[EXCERPT]:

OVERTIME OUTDOORS: Duck count in November lowest ever in La. since surveys began in 1969
Published 9:15 am Sunday, November 22, 2020
BATON ROUGE — You can’t hit what you can’t see, as the old baseball axiom goes, and you can’t count what isn’t there.
Larry Reynolds, Louisiana’s waterfowl study leader, said as much about the survey soon after the aerial waterfowl population survey conducted Nov. 9-10 and Nov. 12. He was almost apologetic to report the November survey was the lowest November estimate overall since the survey began in 1969.
The estimated total in the state a few weeks ago was 855,000 ducks in southwest, southeast Louisiana and Catahoula Lake. Previous lows were in 2008 (958,000), 2013 (1.02 million) and 2019 (1.04 million).
The total also was less than half the most recent five-year and long-term averages of 2 million, Reynolds wrote in his report.
“I hate writing these ‘worst-ever’ reports,” he wrote in a prepared statement, “but that seems to be the way 2020 is going, and you can’t count what isn’t there.”
Hopefully, between the time of that survey and now, many more ducks pushed down and there was less short-stopping in Missouri and Arkansas. Heck, based on the numbers from that recent survey, we need an arctic cold front or two before the second split begins Dec. 19 in the West Zone and East Zone.
I guess it would be asking too much for that to happen this week, the week of Thanksgiving, and before the first split ends Dec. 6.
Southwest Louisiana’s estimated total number of ducks in the November survey — 527,000 — was the second-lowest estimate on record and was 42 percent below the most recent 10-year average of 893,000, according to the report.
Reynolds, a veteran waterfowl biologist with the state Department of Wildlife and Fisheries, noted despite early severe freezes again this fall in Canada and the Dakotas, recent warming trends apparently stalled migratory movement into much of the Sportsman’s Paradise. He also wrote that widespread poor habitat conditions along the coast, low duck numbers in South Louisiana and surprisingly few geese in North Louisiana indicate “we are early in the migration.”

[PROVIDED RECORDS]:
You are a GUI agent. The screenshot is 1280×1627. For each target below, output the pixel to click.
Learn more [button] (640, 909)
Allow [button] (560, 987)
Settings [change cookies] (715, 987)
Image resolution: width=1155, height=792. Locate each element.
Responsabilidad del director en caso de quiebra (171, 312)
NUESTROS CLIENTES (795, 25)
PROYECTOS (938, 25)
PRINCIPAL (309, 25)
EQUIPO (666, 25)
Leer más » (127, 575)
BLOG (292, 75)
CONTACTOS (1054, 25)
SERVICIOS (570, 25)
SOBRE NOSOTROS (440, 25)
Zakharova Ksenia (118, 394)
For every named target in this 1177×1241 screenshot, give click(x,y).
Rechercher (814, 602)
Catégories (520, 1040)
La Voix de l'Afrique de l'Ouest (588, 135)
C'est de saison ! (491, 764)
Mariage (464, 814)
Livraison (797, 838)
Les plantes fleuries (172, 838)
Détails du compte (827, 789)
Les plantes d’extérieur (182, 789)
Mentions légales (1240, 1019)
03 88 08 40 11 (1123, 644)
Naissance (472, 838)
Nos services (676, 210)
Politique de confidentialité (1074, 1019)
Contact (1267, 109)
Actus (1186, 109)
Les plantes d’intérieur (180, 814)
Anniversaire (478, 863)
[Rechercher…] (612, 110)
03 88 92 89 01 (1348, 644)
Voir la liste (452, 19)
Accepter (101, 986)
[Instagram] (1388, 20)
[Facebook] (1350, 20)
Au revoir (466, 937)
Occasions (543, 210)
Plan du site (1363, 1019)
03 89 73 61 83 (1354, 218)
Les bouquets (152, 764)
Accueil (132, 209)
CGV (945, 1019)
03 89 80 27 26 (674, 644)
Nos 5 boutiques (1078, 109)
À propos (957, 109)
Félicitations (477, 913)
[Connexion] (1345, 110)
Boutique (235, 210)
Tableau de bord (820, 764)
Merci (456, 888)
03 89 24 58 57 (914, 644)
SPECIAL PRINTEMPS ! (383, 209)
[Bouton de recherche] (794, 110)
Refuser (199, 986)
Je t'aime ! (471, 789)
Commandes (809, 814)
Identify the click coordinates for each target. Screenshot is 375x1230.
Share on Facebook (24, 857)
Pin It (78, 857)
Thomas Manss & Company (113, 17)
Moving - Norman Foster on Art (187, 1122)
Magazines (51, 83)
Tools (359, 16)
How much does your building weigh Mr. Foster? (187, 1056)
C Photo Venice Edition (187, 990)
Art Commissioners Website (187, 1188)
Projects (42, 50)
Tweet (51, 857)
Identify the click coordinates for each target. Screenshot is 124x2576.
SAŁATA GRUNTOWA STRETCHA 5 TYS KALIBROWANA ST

[THE TASK]:
Rewrite the paragraph of the duck count article that begins "The estimated total in the state" as a short list, keeping its figures.

[TASK SOLUTION]:
- Estimated total a few weeks earlier: 855,000 ducks across southwest Louisiana, southeast Louisiana and Catahoula Lake
- Previous low in 2008: 958,000
- Previous low in 2013: 1.02 million
- Previous low in 2019: 1.04 million